Item position entries:
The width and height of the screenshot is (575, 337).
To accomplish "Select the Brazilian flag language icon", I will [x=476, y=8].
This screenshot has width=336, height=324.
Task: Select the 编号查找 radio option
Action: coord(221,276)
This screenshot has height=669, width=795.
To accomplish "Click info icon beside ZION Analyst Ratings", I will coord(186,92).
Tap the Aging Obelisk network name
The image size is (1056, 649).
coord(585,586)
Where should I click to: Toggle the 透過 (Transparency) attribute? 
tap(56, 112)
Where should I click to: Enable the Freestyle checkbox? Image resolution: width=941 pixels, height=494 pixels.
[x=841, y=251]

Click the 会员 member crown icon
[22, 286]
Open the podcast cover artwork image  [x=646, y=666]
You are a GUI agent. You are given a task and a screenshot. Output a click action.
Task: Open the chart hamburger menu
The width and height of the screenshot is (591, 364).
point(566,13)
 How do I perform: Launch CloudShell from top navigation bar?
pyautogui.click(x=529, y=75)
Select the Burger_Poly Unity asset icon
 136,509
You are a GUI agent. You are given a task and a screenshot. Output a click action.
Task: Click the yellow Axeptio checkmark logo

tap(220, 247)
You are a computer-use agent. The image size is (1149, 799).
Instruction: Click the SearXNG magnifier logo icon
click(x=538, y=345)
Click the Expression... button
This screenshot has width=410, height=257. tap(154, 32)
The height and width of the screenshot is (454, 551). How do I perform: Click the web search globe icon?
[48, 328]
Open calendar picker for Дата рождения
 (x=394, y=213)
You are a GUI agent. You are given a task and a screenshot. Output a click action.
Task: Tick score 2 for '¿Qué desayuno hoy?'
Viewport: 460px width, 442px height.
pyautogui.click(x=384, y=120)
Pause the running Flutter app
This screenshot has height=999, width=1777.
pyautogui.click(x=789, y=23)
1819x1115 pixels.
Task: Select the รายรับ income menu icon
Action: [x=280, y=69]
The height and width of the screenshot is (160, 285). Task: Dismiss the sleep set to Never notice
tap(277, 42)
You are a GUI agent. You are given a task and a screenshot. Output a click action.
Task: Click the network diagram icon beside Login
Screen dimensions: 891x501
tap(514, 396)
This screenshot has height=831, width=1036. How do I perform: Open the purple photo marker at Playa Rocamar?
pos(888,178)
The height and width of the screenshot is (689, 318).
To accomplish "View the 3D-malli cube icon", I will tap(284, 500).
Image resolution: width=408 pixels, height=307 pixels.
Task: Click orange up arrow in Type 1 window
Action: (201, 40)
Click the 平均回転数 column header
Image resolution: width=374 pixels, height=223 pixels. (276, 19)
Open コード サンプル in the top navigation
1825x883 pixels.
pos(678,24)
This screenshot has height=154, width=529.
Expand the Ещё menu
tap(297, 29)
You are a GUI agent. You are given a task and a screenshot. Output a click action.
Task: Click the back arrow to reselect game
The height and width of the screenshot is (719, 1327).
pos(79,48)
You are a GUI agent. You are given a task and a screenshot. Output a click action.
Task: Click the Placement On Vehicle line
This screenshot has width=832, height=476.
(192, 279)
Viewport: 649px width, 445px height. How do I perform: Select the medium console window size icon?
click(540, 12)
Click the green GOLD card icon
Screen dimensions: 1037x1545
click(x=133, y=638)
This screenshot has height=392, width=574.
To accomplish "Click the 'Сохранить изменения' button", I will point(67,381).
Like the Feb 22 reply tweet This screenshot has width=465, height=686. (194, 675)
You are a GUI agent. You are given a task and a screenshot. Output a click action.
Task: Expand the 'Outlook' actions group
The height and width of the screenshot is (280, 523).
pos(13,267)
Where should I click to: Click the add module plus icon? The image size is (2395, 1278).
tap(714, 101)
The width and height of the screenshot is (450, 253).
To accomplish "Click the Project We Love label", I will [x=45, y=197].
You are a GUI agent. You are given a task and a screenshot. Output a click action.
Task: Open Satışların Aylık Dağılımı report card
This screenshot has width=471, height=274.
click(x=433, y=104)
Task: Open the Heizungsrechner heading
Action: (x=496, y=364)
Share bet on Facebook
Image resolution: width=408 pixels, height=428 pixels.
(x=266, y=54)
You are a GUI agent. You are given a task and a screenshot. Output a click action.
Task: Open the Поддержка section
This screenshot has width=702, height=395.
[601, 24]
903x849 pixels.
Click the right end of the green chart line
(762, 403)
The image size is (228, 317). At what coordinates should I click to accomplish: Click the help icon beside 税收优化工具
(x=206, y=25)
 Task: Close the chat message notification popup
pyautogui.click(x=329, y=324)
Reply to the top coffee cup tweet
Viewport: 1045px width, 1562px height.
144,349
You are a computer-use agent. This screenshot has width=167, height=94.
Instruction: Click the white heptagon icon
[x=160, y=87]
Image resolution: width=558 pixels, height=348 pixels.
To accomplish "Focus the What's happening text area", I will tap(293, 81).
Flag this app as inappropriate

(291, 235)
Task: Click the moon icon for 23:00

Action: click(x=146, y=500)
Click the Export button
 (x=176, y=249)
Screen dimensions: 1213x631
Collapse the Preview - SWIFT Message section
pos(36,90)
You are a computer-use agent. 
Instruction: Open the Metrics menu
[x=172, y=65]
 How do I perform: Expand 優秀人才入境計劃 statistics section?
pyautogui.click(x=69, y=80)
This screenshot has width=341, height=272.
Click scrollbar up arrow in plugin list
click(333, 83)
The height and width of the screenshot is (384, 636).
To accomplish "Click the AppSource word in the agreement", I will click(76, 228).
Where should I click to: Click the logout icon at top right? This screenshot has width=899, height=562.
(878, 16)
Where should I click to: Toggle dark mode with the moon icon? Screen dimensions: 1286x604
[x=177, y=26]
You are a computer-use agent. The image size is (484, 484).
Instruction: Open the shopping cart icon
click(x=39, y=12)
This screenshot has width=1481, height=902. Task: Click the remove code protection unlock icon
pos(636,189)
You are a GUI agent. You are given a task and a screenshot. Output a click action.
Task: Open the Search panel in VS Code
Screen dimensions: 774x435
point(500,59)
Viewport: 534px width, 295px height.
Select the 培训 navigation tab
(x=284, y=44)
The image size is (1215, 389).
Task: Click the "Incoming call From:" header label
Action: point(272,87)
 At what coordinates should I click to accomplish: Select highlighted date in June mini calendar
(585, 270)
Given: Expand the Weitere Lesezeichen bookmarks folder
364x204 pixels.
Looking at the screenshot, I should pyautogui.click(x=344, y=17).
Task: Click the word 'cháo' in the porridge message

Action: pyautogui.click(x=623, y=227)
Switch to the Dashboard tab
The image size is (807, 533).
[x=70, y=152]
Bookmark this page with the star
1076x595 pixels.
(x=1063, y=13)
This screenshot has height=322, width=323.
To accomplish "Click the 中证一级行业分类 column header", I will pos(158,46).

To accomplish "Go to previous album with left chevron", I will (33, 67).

▶ [What is required] Please reproduce all of the data above line for line, leaving every character unchanged.

▶ [Solution below]
The width and height of the screenshot is (575, 337).
To accomplish "Select the Brazilian flag language icon", I will [x=476, y=8].
This screenshot has width=336, height=324.
Task: Select the 编号查找 radio option
Action: coord(221,276)
This screenshot has height=669, width=795.
To accomplish "Click info icon beside ZION Analyst Ratings", I will coord(186,92).
Tap the Aging Obelisk network name
The image size is (1056, 649).
coord(585,586)
Where should I click to: Toggle the 透過 (Transparency) attribute? 
tap(56, 112)
Where should I click to: Enable the Freestyle checkbox? Image resolution: width=941 pixels, height=494 pixels.
[x=841, y=251]

Click the 会员 member crown icon
[22, 286]
Open the podcast cover artwork image  [x=646, y=666]
You are a GUI agent. You are given a task and a screenshot. Output a click action.
Task: Open the chart hamburger menu
The width and height of the screenshot is (591, 364).
point(566,13)
 How do I perform: Launch CloudShell from top navigation bar?
pyautogui.click(x=529, y=75)
Select the Burger_Poly Unity asset icon
 136,509
You are a GUI agent. You are given a task and a screenshot. Output a click action.
Task: Click the yellow Axeptio checkmark logo

tap(220, 247)
You are a computer-use agent. The image size is (1149, 799).
Instruction: Click the SearXNG magnifier logo icon
click(x=538, y=345)
Click the Expression... button
This screenshot has width=410, height=257. tap(154, 32)
The height and width of the screenshot is (454, 551). How do I perform: Click the web search globe icon?
[48, 328]
Open calendar picker for Дата рождения
 (x=394, y=213)
You are a GUI agent. You are given a task and a screenshot. Output a click action.
Task: Tick score 2 for '¿Qué desayuno hoy?'
Viewport: 460px width, 442px height.
pyautogui.click(x=384, y=120)
Pause the running Flutter app
This screenshot has height=999, width=1777.
pyautogui.click(x=789, y=23)
1819x1115 pixels.
Task: Select the รายรับ income menu icon
Action: [x=280, y=69]
The height and width of the screenshot is (160, 285). Task: Dismiss the sleep set to Never notice
tap(277, 42)
You are a GUI agent. You are given a task and a screenshot. Output a click action.
Task: Click the network diagram icon beside Login
Screen dimensions: 891x501
tap(514, 396)
This screenshot has height=831, width=1036. How do I perform: Open the purple photo marker at Playa Rocamar?
pos(888,178)
The height and width of the screenshot is (689, 318).
To accomplish "View the 3D-malli cube icon", I will tap(284, 500).
Image resolution: width=408 pixels, height=307 pixels.
Task: Click orange up arrow in Type 1 window
Action: (201, 40)
Click the 平均回転数 column header
Image resolution: width=374 pixels, height=223 pixels. (276, 19)
Open コード サンプル in the top navigation
1825x883 pixels.
pos(678,24)
This screenshot has height=154, width=529.
Expand the Ещё menu
tap(297, 29)
You are a GUI agent. You are given a task and a screenshot. Output a click action.
Task: Click the back arrow to reselect game
The height and width of the screenshot is (719, 1327).
pos(79,48)
You are a GUI agent. You are given a task and a screenshot. Output a click action.
Task: Click the Placement On Vehicle line
This screenshot has width=832, height=476.
(192, 279)
Viewport: 649px width, 445px height. How do I perform: Select the medium console window size icon?
click(540, 12)
Click the green GOLD card icon
Screen dimensions: 1037x1545
click(x=133, y=638)
This screenshot has height=392, width=574.
To accomplish "Click the 'Сохранить изменения' button", I will point(67,381).
Like the Feb 22 reply tweet This screenshot has width=465, height=686. (194, 675)
You are a GUI agent. You are given a task and a screenshot. Output a click action.
Task: Expand the 'Outlook' actions group
The height and width of the screenshot is (280, 523).
pos(13,267)
Where should I click to: Click the add module plus icon? The image size is (2395, 1278).
tap(714, 101)
The width and height of the screenshot is (450, 253).
To accomplish "Click the Project We Love label", I will [x=45, y=197].
You are a GUI agent. You are given a task and a screenshot. Output a click action.
Task: Open Satışların Aylık Dağılımı report card
This screenshot has width=471, height=274.
click(x=433, y=104)
Task: Open the Heizungsrechner heading
Action: (x=496, y=364)
Share bet on Facebook
Image resolution: width=408 pixels, height=428 pixels.
(x=266, y=54)
You are a GUI agent. You are given a task and a screenshot. Output a click action.
Task: Open the Поддержка section
This screenshot has width=702, height=395.
[601, 24]
903x849 pixels.
Click the right end of the green chart line
(762, 403)
The image size is (228, 317). At what coordinates should I click to accomplish: Click the help icon beside 税收优化工具
(x=206, y=25)
 Task: Close the chat message notification popup
pyautogui.click(x=329, y=324)
Reply to the top coffee cup tweet
Viewport: 1045px width, 1562px height.
144,349
You are a computer-use agent. This screenshot has width=167, height=94.
Instruction: Click the white heptagon icon
[x=160, y=87]
Image resolution: width=558 pixels, height=348 pixels.
To accomplish "Focus the What's happening text area", I will tap(293, 81).
Flag this app as inappropriate

(291, 235)
Task: Click the moon icon for 23:00

Action: click(x=146, y=500)
Click the Export button
 (x=176, y=249)
Screen dimensions: 1213x631
Collapse the Preview - SWIFT Message section
pos(36,90)
You are a computer-use agent. 
Instruction: Open the Metrics menu
[x=172, y=65]
 How do I perform: Expand 優秀人才入境計劃 statistics section?
pyautogui.click(x=69, y=80)
This screenshot has width=341, height=272.
Click scrollbar up arrow in plugin list
click(333, 83)
The height and width of the screenshot is (384, 636).
To accomplish "Click the AppSource word in the agreement", I will click(76, 228).
Where should I click to: Click the logout icon at top right? This screenshot has width=899, height=562.
(878, 16)
Where should I click to: Toggle dark mode with the moon icon? Screen dimensions: 1286x604
[x=177, y=26]
You are a computer-use agent. The image size is (484, 484).
Instruction: Open the shopping cart icon
click(x=39, y=12)
This screenshot has width=1481, height=902. Task: Click the remove code protection unlock icon
pos(636,189)
You are a GUI agent. You are given a task and a screenshot. Output a click action.
Task: Open the Search panel in VS Code
Screen dimensions: 774x435
point(500,59)
Viewport: 534px width, 295px height.
Select the 培训 navigation tab
(x=284, y=44)
The image size is (1215, 389).
Task: Click the "Incoming call From:" header label
Action: point(272,87)
 At what coordinates should I click to accomplish: Select highlighted date in June mini calendar
(585, 270)
Given: Expand the Weitere Lesezeichen bookmarks folder
364x204 pixels.
Looking at the screenshot, I should pyautogui.click(x=344, y=17).
Task: Click the word 'cháo' in the porridge message

Action: pyautogui.click(x=623, y=227)
Switch to the Dashboard tab
The image size is (807, 533).
[x=70, y=152]
Bookmark this page with the star
1076x595 pixels.
(x=1063, y=13)
This screenshot has height=322, width=323.
To accomplish "Click the 中证一级行业分类 column header", I will pos(158,46).

To accomplish "Go to previous album with left chevron", I will (33, 67).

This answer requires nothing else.